By: Diane Stirling
(315) 443-8975

A new course this fall uses the 2012 American election as the lens for viewing how emerging technologies and citizens’ social media engagement impact candidates, campaigns, voters, and success at the polls.

IST 500, “Social Media in the 2012 Election,” is being offered by the School of Information Studies (iSchool) for the first time this fall.  Based on the how issues and developments shape the election season, the class will feature elements of spontaneity and unpredictability just as real campaigns do, according to Assistant Professor of Practice Anthony Rotolo, who is teaching the course.

While the class meets once a week, students will track and respond to news and events through social media platforms to address campaign issues and candidate situations as they unfold throughout the election season.

“The course will be unique because it will be in real time, and we will be studying something that is happening as we look at it,” Rotolo explained.  In addition, it will emphasize the impact of social media conversation, strategy and engagement on the citizenry and voters, “because it does have an effect,” Rotolo said.

The syllabus is specifically designed to be flexible enough to accommodate planned lessons as well as to immediately address the occurrences and changing circumstances of the election season, according to Rotolo. 

“Where the course could get unpredictable is that the election is unfolding in real time when the course is in session. For instance, if one presidential candidate makes a move that captures attention, social media will address it immediately as it happens,” he explained. Students will be right in the middle of it all, immersed in the social media conversations, strategies and emerging technologies that are happening around, and shaping, those situations, he said.

 ‘It’s a once-in-four-years course to take,” Rotolo noted.  “I think it is an experience students won’t be able to find elsewhere, and I’m happy to be presenting it.”

Course content focuses on how emerging technologies and social media engagement are involved in and influence political activity in modern times, including social movements in the U.S. and internationally. Students will use trends and data to assess the impact of social media engagement on citizens and voters and will track metrics to look at how citizens’ use of social media compares to traditional polling data to determine success at the polls.

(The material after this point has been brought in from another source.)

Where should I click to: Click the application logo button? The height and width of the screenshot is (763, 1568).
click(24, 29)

Private-sector social media best practices will be reviewed for their application to campaign strategy and communication. Conversely, students also will examine how public social media strategies can work in the private sector.

As is traditional in a Rotolo class, plans call for hosting a number of special speakers and guests relevant to the issues that crop up or dominate during the campaigns. The professor said guests may include campaign staff, candidates, former candidates and political pundits, all of them able to offer unique perspectives through either in-person visits to class or through Skyped-in conversations.  

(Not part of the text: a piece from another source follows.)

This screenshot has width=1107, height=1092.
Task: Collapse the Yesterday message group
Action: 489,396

Professor Ines Mergel, Assistant Professor at Syracuse University’s Maxwell School of Public Affairs, will be teaching a companion section of the course that is designed specifically for Maxwell graduate students. She will contribute her expertise on social media’s use in the public sector for governance purposes.

The class will have a Twitter element (at the hashtag, #electionclass) and a web page, where students will blog, according to the professor.

The class is open to undergraduates and graduate students from all disciplines.

Registration for fall courses begins today.